* SELECTED EXCERPT *

☆ ☆ ☆ ☆ ☆ ☆ ☆

Who owns the copyright on a book written by artificial intelligence? Above all: is there a copyright on such materials? And how should the rights holders of the millions of works that the artificial intelligence consults, or processes, be remunerated?
These are questions that arise spontaneously from the theoretical-academic sphere to become the subject of public debate. On the one hand, the possibility of access to a tool such as ChatGPT has made more people aware of the potential of these tools on the side of written texts too. On the other hand, in terms of the creation of content through the use of artificial intelligence, a number of court cases have already been opened that may significantly affect the matter. A lawsuit brought before the US courts on 16 January by three women – cartoonist Sarah Andersen, digital artist Kelly McKernan and illustrator Karla Ortiz – against digital platforms Stability AI, Midjourney and DeviantArt shone a spotlight on an issue that is actually already well known to professionals in the sector: artificial intelligence, at least for the moment, does not invent anything. For the time being, AIs process data and, on the basis of this, create texts and images that are re-elaborations of other texts and images which are, in turn, covered by copyright. The holders of such rights, in some cases, feel that in this process of reworking by artificial intelligences, their rights have been infringed.
But let us go in order. To put a first full stop to this story we have to start with the behaviour of a monkey, more precisely a macaque, named Naruto. In 2016, the animal had picked up a camera left at its disposal in the forest by a British nature photographer, David Slater. The monkey had then taken some pictures that had soon become very popular and had circulated online on several websites. The association Peta, People for Ethical Treatment of Animals, filed a lawsuit demanding that Naruto be considered the owner of the rights to the pictures he had taken and, as such, it should be paid for their use (Peta proposed to handle the transactions on behalf of the animal). San Francisco federal judge William Orrick, however, rejected the claims, stating that there can’t be copyright in the absence of human creative activity. Thus: if a work isn’t created by human, it cannot be protected by copyright.
This principle of law is still valid today, even taking into account the differences between US and European legal frame. “In current legislation and international standards, from the Berne Union Convention to the 1996 WIPO/WIPO Treaty and the Trips (Trade-Related Aspects of Intellectual Property Rights), it is so far inconceivable that there is a protected work without an author, and this author must be a human person,” explains lawyer Luciano Daffarra. According to Daffarra, when discussing generative artificial intelligences today, i.e. algorithms capable of generating new content on the basis of a predefined text or image database, it is right that the materials produced by AIs should not be granted copyright protection. In fact, even if the results are astounding, they do not possess the characteristics of creativity and originality to deserve specific protection.

☆ ☆ ☆ ☆ ☆ ☆ ☆

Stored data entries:
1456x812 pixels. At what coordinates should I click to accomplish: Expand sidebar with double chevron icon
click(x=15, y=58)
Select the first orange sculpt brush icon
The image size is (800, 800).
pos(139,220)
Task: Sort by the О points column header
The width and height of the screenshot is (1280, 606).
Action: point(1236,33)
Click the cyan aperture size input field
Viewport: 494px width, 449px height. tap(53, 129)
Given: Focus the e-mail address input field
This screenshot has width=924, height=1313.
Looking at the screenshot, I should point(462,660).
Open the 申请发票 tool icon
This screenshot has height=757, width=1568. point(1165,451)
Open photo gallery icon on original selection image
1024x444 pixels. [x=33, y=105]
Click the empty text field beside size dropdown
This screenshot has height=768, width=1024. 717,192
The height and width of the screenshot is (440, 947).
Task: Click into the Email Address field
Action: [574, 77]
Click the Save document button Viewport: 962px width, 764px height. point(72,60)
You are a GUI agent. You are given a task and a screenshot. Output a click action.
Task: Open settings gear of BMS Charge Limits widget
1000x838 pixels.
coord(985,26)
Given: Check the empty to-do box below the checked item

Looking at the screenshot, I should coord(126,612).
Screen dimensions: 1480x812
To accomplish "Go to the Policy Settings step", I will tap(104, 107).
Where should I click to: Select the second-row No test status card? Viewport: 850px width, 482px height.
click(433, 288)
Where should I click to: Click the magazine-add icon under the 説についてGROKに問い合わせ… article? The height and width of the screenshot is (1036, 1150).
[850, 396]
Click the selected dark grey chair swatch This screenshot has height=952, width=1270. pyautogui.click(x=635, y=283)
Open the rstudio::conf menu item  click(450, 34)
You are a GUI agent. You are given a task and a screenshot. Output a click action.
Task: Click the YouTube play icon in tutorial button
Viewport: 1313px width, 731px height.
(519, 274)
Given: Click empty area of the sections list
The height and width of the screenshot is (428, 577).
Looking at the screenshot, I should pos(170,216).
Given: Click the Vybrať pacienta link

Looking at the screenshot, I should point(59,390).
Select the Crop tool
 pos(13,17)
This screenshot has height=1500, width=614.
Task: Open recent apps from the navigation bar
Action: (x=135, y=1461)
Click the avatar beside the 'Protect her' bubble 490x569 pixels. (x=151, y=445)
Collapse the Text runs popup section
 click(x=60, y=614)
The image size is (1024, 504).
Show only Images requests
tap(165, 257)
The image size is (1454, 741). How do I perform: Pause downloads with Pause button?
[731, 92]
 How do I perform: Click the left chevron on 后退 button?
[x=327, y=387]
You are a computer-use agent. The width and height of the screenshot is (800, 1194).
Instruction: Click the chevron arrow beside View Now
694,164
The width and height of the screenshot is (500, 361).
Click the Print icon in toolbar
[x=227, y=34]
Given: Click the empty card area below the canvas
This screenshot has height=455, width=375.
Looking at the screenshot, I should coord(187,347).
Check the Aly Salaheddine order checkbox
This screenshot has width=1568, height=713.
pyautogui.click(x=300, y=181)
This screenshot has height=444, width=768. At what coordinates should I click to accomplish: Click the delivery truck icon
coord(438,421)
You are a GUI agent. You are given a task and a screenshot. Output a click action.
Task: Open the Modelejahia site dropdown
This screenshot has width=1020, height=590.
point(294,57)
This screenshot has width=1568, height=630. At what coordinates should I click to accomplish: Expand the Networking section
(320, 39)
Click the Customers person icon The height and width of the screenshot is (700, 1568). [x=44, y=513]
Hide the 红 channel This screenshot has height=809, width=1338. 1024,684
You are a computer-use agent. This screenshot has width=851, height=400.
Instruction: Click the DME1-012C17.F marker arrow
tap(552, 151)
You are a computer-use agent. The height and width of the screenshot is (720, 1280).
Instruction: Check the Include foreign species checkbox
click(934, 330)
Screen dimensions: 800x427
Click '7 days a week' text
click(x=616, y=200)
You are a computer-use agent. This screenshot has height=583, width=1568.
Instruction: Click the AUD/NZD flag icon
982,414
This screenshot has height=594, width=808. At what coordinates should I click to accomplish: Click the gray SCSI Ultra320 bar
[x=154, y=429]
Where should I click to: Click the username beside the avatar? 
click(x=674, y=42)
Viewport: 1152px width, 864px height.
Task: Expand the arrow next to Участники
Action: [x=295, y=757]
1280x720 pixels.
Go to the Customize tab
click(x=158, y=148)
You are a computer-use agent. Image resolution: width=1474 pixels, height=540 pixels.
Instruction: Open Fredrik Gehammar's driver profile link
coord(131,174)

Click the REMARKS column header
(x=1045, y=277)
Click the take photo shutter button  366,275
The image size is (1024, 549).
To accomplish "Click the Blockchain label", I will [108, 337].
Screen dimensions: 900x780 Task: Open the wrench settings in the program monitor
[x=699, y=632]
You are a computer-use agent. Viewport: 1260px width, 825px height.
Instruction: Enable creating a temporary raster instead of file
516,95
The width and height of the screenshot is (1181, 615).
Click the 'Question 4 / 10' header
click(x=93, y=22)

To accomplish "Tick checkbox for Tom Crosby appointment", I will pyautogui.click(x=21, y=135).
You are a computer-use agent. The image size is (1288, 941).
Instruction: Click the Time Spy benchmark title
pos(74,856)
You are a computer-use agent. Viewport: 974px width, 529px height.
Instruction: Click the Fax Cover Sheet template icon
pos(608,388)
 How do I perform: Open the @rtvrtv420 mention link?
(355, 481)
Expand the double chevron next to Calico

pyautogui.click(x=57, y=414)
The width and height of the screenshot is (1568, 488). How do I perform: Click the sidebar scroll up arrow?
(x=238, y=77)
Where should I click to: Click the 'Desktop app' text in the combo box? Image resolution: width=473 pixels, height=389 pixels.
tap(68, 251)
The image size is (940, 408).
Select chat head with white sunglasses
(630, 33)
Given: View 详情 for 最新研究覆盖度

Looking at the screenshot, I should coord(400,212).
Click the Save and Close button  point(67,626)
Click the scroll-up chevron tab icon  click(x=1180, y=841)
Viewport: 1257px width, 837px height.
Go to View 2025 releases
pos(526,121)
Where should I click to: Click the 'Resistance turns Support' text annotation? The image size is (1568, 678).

☆ ☆ ☆ ☆ ☆ ☆ ☆

* INSTRUCTIONS TO FOLLOW *
In the text on AI and copyright, what reason did federal judge William Orrick give for rejecting Peta's claims? These records are separate material and have no connection to the text on AI and copyright.

* RESPONSE FOR THIS EXERCISE *
He stated that there can't be copyright in the absence of human creative activity.